Resolution of the complex problem of image retrieval for diagram images has yet to be reached. Deep learning methods continue to excel in the fields of object detection and image classification applied to natural imagery. However, the application of such methodologies applied to binary imagery remains limited due to lack of crucial features such as textures,color and intensity information. This paper presents a deep learning based method for image-based search for binary patent images by taking advantage of existing large natural image repositories for image search and sketch-based methods (Sketches are not identical to diagrams, but they do share some characteristics; for example, both imagery types are gray scale (binary), composed of contours, and are lacking in texture). We begin by using deep learning to generate sketches from natural images for image retrieval and then train a second deep learning model on the sketches. We then use our small set of manually labeled patent diagram images via transfer learning to adapt the image search from sketches of natural images to diagrams. Our experiment results show the effectiveness of deep learning with transfer learning for detecting near-identical copies in patent images and querying similar images based on content.

preprint2020arXiv

Learning Spatial Relationships between Samples of Patent Image Shapes

Binary image based classification and retrieval of documents of an intellectual nature is a very challenging problem. Variations in the binary image generation mechanisms which are subject to the document artisan designer including drawing style, view-point, inclusion of multiple image components are plausible causes for increasing the complexity of the problem. In this work, we propose a method suitable to binary images which bridges some of the successes of deep learning (DL) to alleviate the problems introduced by the aforementioned variations. The method consists on extracting the shape of interest from the binary image and applying a non-Euclidean geometric neural-net architecture to learn the local and global spatial relationships of the shape. Empirical results show that our method is in some sense invariant to the image generation mechanism variations and achieves results outperforming existing methods in a patent image dataset benchmark.

preprint2020arXiv

TGGLines: A Robust Topological Graph Guided Line Segment Detector for Low Quality Binary Images

Line segment detection is an essential task in computer vision and image analysis, as it is the critical foundation for advanced tasks such as shape modeling and road lane line detection for autonomous driving.
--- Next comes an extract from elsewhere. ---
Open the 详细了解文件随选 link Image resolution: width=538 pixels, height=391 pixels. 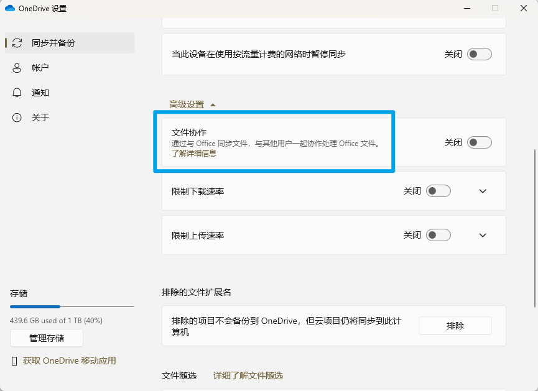coord(248,375)
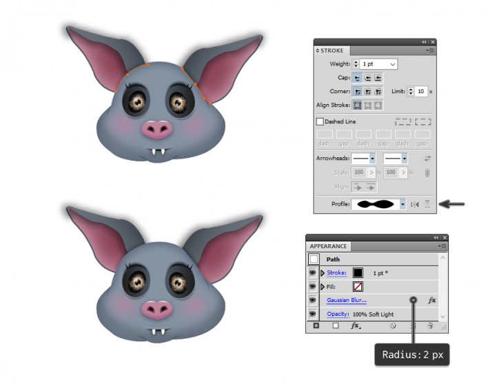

We present a robust topological graph guided approach for line segment detection in low quality binary images (hence, we call it TGGLines). Due to the graph-guided approach, TGGLines not only detects line segments, but also organizes the segments with a line segment connectivity graph, which means the topological relationships (e.g., intersection, an isolated line segment) of the detected line segments are captured and stored; whereas other line detectors only retain a collection of loose line segments. Our empirical results show that the TGGLines detector visually and quantitatively outperforms state-of-the-art line segment detection methods. In addition, our TGGLines approach has the following two competitive advantages: (1) our method only requires one parameter and it is adaptive, whereas almost all other line segment detection methods require multiple (non-adaptive) parameters, and (2) the line segments detected by TGGLines are organized by a line segment connectivity graph.